## To be done
Reproduce only the rows below, starting at the line containing "You are a GUI" and ending at the line containing "I will coord(30,147).", both included. Multiply every coordinate in the answers by 0.25 and round to whole numbers, with halves rounded up, leaving all other numbers and the request text unchanged.

___ Listed records ___

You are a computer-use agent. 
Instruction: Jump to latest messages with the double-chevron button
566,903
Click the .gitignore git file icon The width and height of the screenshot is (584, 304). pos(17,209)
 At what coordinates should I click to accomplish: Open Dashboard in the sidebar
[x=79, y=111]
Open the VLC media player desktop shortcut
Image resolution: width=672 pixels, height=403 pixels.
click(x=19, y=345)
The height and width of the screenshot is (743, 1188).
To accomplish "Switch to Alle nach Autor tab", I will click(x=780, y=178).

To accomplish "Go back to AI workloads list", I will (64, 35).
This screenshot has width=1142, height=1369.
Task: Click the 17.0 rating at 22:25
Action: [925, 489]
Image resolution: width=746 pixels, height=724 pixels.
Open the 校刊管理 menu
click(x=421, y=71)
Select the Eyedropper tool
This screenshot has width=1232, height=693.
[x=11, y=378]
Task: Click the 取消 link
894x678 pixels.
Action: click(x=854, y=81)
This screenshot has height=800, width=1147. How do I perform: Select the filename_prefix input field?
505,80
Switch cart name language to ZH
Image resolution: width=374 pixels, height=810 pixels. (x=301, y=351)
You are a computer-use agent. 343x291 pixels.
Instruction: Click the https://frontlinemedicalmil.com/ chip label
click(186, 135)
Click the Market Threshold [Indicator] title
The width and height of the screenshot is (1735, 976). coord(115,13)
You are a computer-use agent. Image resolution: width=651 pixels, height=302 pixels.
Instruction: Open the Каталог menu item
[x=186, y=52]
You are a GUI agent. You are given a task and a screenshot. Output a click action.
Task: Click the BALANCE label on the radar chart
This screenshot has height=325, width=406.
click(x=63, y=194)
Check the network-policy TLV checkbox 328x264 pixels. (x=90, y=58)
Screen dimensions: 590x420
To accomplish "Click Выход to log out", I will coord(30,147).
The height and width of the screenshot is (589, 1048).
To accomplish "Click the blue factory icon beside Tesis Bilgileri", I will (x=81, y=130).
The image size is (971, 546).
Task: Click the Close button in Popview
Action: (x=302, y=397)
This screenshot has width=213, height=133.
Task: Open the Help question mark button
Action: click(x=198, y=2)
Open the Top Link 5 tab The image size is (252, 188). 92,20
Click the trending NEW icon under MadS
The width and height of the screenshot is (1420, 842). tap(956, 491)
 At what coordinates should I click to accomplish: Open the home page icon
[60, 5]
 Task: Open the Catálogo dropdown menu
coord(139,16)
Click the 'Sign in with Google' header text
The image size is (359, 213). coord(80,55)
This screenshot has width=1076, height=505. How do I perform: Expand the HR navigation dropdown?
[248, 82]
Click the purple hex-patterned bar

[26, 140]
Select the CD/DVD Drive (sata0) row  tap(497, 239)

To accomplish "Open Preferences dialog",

___

## Exercise output
You are a GUI agent. You are given a task and a screenshot. Output a click action.
Task: Click the BALANCE label on the radar chart
This screenshot has height=325, width=406.
click(x=16, y=49)
Check the network-policy TLV checkbox 328x264 pixels. (x=23, y=15)
Screen dimensions: 590x420
To accomplish "Click Выход to log out", I will coord(8,37).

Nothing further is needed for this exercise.